Holly studied Lore, taking in his rough clothes, the constant vigilance of his gaze. An escaped prisoner. A refugee. How many others like him were still in the Castle?
Her thoughts took a sharp turn. Alessandro crossed the lawn toward them, his long, worn leather coat flaring behind him. In addition to his usual weapons, a studded baldric crossed his chest, supporting a silver-edged broadsword. The champion's badge of office, the huge weapon was forged to kill immortals. Beheading with a silver blade was forever.
He stopped before Holly, cupping her face and kissing her. The power between them flared, making her knees go soft. The demon could wait. She wanted, needed to have him in her arms. There had to be couches in the student lounge. An empty dorm room.

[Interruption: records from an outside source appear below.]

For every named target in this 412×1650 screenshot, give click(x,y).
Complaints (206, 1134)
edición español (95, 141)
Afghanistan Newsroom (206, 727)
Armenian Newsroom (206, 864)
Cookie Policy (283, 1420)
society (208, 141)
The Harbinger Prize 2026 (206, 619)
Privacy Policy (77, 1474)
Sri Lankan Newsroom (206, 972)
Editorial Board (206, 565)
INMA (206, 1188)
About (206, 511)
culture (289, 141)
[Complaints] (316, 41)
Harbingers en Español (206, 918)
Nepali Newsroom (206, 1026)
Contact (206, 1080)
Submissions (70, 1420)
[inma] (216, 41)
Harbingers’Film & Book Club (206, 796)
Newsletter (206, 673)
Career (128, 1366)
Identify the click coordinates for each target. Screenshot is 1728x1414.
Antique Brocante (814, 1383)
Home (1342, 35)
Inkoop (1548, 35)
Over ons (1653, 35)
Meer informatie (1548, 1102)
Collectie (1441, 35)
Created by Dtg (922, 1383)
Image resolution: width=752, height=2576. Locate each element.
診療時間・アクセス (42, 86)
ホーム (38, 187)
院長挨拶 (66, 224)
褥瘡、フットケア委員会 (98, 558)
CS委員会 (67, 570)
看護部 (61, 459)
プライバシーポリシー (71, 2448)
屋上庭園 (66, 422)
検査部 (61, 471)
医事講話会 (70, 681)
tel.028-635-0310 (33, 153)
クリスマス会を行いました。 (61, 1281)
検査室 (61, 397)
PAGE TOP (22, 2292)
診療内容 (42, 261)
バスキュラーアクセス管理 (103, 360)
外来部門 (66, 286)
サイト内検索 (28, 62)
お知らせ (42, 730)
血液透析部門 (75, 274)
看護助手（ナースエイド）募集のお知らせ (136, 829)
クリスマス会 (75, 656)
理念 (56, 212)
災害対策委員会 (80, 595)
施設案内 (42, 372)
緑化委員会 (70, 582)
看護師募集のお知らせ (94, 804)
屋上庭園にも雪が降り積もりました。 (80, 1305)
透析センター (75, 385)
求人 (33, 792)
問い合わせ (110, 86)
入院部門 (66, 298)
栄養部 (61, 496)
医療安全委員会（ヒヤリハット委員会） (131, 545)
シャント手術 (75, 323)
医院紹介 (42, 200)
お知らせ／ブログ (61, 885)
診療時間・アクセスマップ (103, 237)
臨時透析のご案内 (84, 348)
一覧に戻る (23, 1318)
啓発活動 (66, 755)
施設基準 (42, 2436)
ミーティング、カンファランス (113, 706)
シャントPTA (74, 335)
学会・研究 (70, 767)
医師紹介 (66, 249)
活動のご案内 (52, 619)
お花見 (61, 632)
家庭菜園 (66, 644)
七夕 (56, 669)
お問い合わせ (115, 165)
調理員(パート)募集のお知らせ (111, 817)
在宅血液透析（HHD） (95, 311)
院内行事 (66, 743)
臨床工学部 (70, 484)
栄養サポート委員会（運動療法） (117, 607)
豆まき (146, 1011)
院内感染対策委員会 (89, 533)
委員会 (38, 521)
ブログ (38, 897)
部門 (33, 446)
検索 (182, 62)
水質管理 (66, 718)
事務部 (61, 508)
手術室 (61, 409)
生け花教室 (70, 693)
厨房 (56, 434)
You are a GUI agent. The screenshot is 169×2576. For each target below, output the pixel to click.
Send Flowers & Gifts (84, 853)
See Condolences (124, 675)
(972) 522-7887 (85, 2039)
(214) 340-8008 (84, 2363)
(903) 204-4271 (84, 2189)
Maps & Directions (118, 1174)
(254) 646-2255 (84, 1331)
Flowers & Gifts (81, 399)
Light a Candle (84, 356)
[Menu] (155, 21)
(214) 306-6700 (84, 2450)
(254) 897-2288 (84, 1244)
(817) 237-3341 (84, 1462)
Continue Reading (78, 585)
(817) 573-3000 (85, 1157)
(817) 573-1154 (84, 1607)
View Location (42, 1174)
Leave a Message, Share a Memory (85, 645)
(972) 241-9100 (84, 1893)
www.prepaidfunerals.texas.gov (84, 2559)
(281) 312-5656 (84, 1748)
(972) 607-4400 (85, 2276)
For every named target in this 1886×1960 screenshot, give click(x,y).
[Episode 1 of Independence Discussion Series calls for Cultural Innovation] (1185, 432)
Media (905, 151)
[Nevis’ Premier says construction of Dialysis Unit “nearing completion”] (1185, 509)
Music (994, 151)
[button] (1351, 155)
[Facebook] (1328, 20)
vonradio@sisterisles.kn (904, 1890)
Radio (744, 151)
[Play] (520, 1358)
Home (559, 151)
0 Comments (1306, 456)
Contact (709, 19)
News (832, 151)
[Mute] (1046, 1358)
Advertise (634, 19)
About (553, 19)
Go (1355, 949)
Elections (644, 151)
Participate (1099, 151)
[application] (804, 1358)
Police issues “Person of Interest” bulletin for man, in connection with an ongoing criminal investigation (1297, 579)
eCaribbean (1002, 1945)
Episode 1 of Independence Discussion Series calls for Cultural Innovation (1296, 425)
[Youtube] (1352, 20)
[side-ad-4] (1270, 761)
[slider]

A study carrel.
Perry and Lore shuffled, the embarrassed-guy noises bringing the embrace to an end. Alessandro released her, raising his head to sniff the wind. A paper coffee cup skittered down the path, chased by the rising breeze.
"The fey have arrived."
"I thought they were neutral," said Perry.
"They won't fight, but they've agreed to keep the humans out of it. They've made their base to the north," said Alessandro. He turned to Lore. "Hounds patrol the perimeter. Keep any humans who get past the fey clear of the action. Frighten them if you have to. Wolves fight with the vampires. Omara's forces cover the south. She leads them herself."
"If she leads the vampires, what are you doing?" Perry asked.
"I guard Holly. She is our chief weapon of magic. Call my cell the moment you have any knowledge of where Geneva has shown herself."
"I found the energy web of this place," Holly put in. "We may gain some advantage if I watch for disturbances. There'll be a power spike before a portal appears. If we catch it soon enough, we can be waiting."